市場調査会社勤務時以来の詰め込みスケジュール。へとへとになったのだが、ずいぶん楽しくお話をうかがうことができた。

で、その大量の録音を元に記事原稿を執筆するために、テープ起こし(録音デバイスはICレコーダなのですが、「レコード屋」同様、「テープ」起こしという表現もまだ健在ですね)をどうにか完遂。

取材先自身が積極的に情報発信をしていたり、これまでにもメディアに何度も取り上げられているため、インタビューはチェックリストも作らず、プロジェクトの裏側や現場の本音を掘り起こすためにフリートーク形式で行った。

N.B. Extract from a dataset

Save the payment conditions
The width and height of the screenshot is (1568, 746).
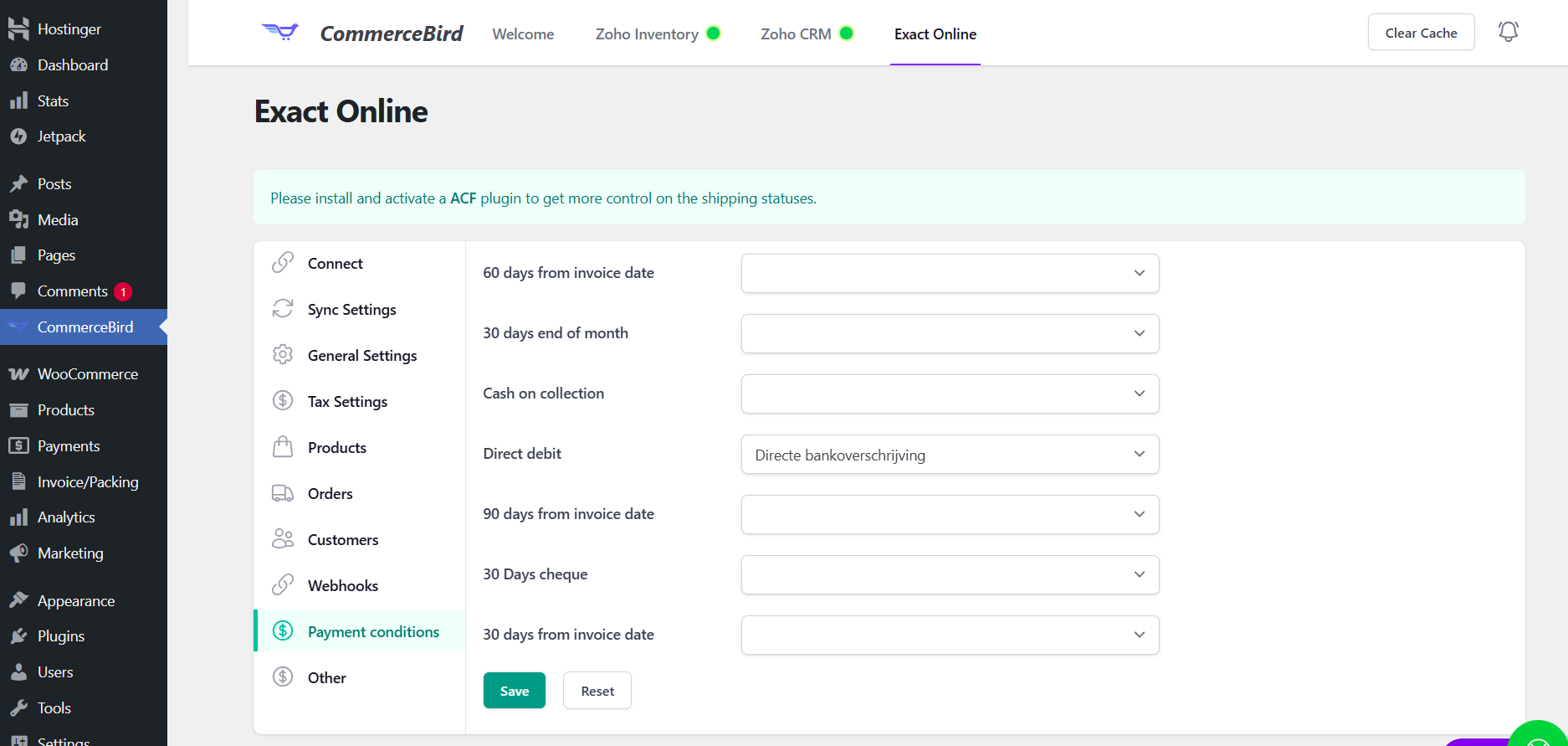click(514, 691)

このように事前にチェックリストも作らずにインタビューを行うのは初めてだったのだが、その意図は充分果たせたのではないかと思っている。フリートークになると、インタビュわー側もそれなりに話題を作って振っていかないと前に進まない。しかも裏話や本音を聞きだそうとすると、変化球もどんどん投げ込まなければならない。

そのため、録音を聞いているとやたら自分が話している声を沢山聞くこととなってしまい、なんだかなぁ、、と思わされること多数。

そのため、テープ起こしは全発言を事細かに書き起こすのではなく、重要な発言をピックアップするという形で行ったのだが、すべてのケースの起こしが終わったとき、不思議なことに気がついた。場が盛り上がり、様々な話を聞き出せたと思ったケースの書き起こし量よりも、なかなか話を聞きだすのに苦労し、時間も短めで沈黙も長かったという印象が大きかったケースの書き起こし量のほうが多くなってしまっていたのだ。

後者のインタビュイーは、結構早口で、回数や頻度自体は多くなかったものの、突然出てくる発言がものすごく理論整然と、しかも幅広いことについて語っていたことが、録音を聞き返して発覚。このインタビュイーの凄さを改めて感じさせられたのでした。